**DOCUMENT EXTRACT:**
--

When it comes to keeping its thousands of servers running smoothly, Facebook relies on the open source Chef configuration manager, modified slightly to handle the size of the social networking giant’s huge infrastructure.
”Chef’s biggest advantage for us is its flexibility,” said Phil Dibowitz, a Facebook systems engineer.
Chef is one of a number of open source configuration management tools that have grown in popularity over the last few years. As data centers grow ever larger, companies look to automate routine operations around deploying and upgrading servers, switches, OSes, databases and other components. Facebook’s experience in managing its infrastructure may hold lessons for other organizations as well. Facebook wanted “a new way to manage its systems,” Dibowitz said. Although Facebook does not reveal the total number of servers it runs, industry observers estimate it could be in the tens of thousands, at least. Surprisingly, the company only has a handful of employees—four on latest count—on the core infrastructure team, of which Dibowitz is a member. Prior to using Chef, Facebook had been using another open source configuration management package, called CFEngine. The deployment was growing increasingly unwieldy, however. Using CFEngine version 2, Facebook was experiencing a rapid and unchecked proliferation of system control files. With CFEngine, users could not edit a configuration management file directly. Instead, each time operations engineers needed to make a change to a system, they would copy a similar system file, make the necessary changes, and then submit the file back to CFEngine. “In doing so, they added a couple hundred lines of stale configuration,” Dibowitz said. As a result, the infrastructure team did not know all the various configuration permutations it had on hand, or even which of the configuration settings were outdated. “It became really unsupportable,” Dibowitz said. To look for a new open source configuration management system, the team ran a number of tests comparing Chef, Puppet, and Spine, which was developed by Ticketmaster.

--

**RECORDED INFORMATION:**
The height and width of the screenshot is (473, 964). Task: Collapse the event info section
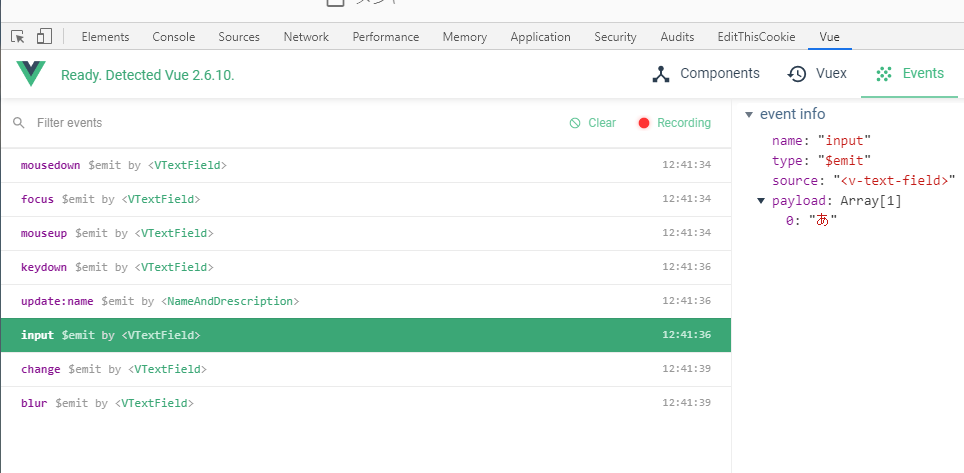coord(749,115)
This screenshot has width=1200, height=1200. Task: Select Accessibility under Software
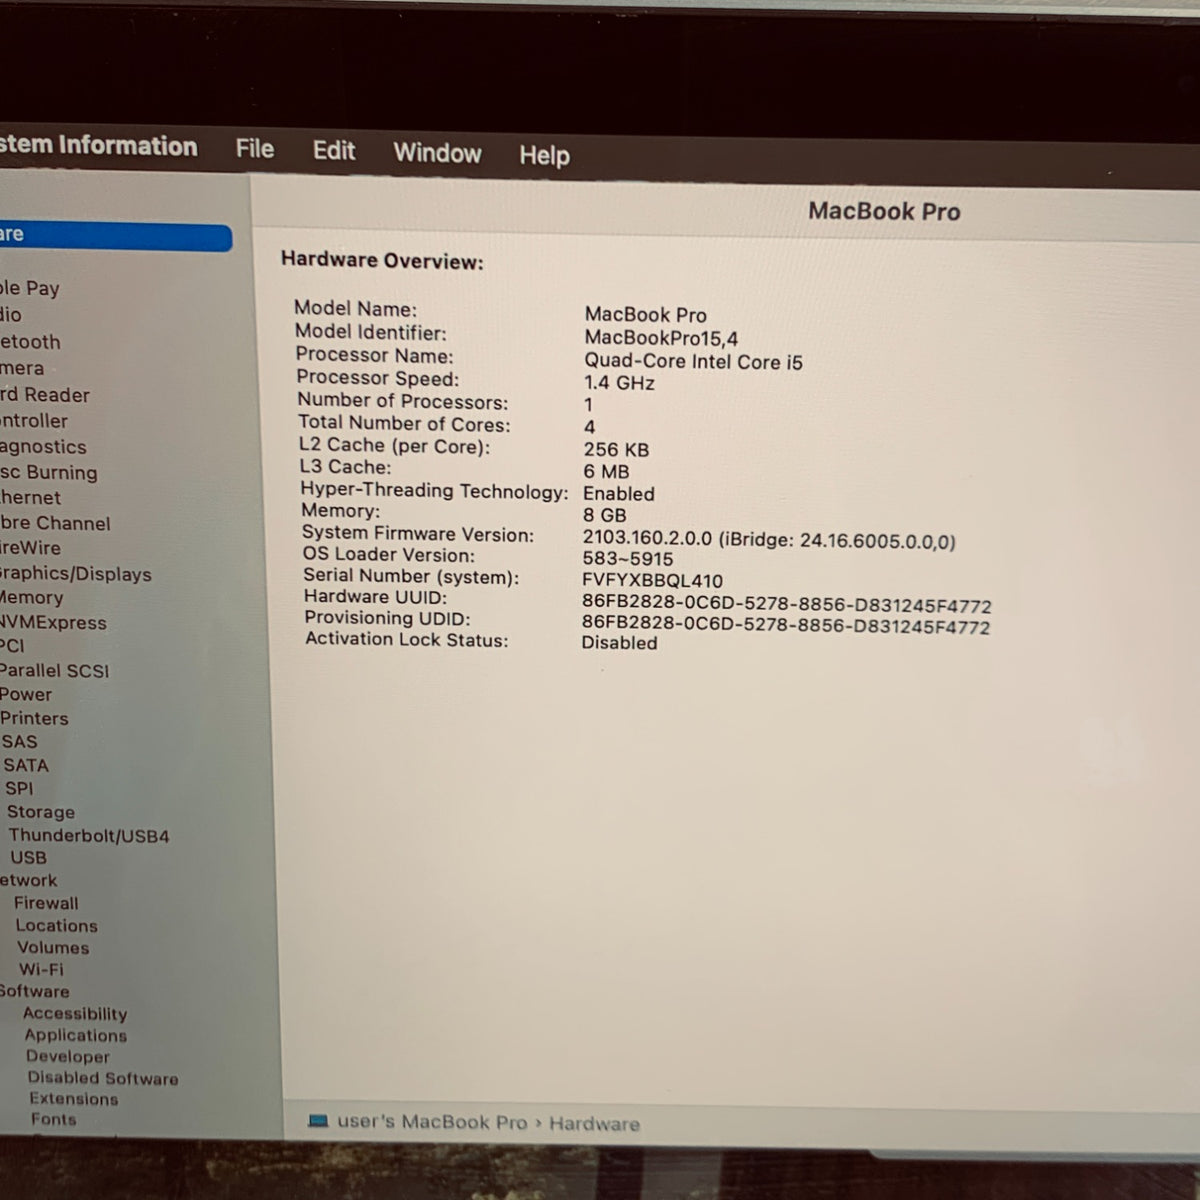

--

**PROBLEMS:**
(A) Answer these questions from the article on Facebook's use of Chef above:
(i) What job does Phil Dibowitz hold at Facebook?
(ii) How many employees were on the core infrastructure team at latest count?
(iii) Which three configuration management tools did the team compare in its tests?
(B) Write the next part of the article on Facebook's use of Chef, picking up after its last sentence.

**OUTPUTS BY TASK:**
(A)
(i) He is a Facebook systems engineer.
(ii) Four.
(iii) Chef, Puppet, and Spine.

(B)
Chef best fit the bill for a number of reasons, Dibowitz explained.
Chef offers great flexibility on how to write configuration changes, thanks in part to how it is based on Ruby, a full-fledged programming language that can be easy to learn for administrators and engineers.
”There’s no limiting factor. You don’t have to be in the Domain Specific Language [DSL] that CFEngine or Puppet gives you,” Dibowitz said. “From there, we had a lot of power to do what we wanted.”
Chef offered a number of other advantages as well. It could manage settings at a much more granular level. It also offered more flexibility in how to manage the configuration files themselves, Dibowitz said.
Specifically, Chef provides the ability to modify a configuration file for a specific user.
”The database administrators, the Web foundation guys, the cache guys—all these people can write just a little bit of code for just the settings they care about, and not have to worry about anything else,” Dibowitz said.
For instance, if MySQL administrators need more memory for a database, they can just enter that single requirement into Chef. Any change made to a configuration file is then propagated across all of Facebook within minutes.
”If you make a change, it goes across the world in 30 minutes or less,” Dibowitz said.
Giving line-of-business engineers this control, in turn, helps the core infrastructure team. “This allows us to do way more work with way fewer people,” Dibowitz said.
Facebook, however, had to modify the way Chef handles out-of-date configuration changes. The software offers no easy way of automatically deleting changes when they are no longer needed. “This is not a comfortable thing to do when you are at the scale of hundreds of thousands of systems,” Dibowitz said.
Typically, organizations use Chef by building their own “cookbooks,” or list of configuration changes that Chef then applies to a system.
Facebook, however, took the process a step further. The company’s engineers developed a set of templates for defining the defaults in each configuration file, calculating a numerical hash to match the original template.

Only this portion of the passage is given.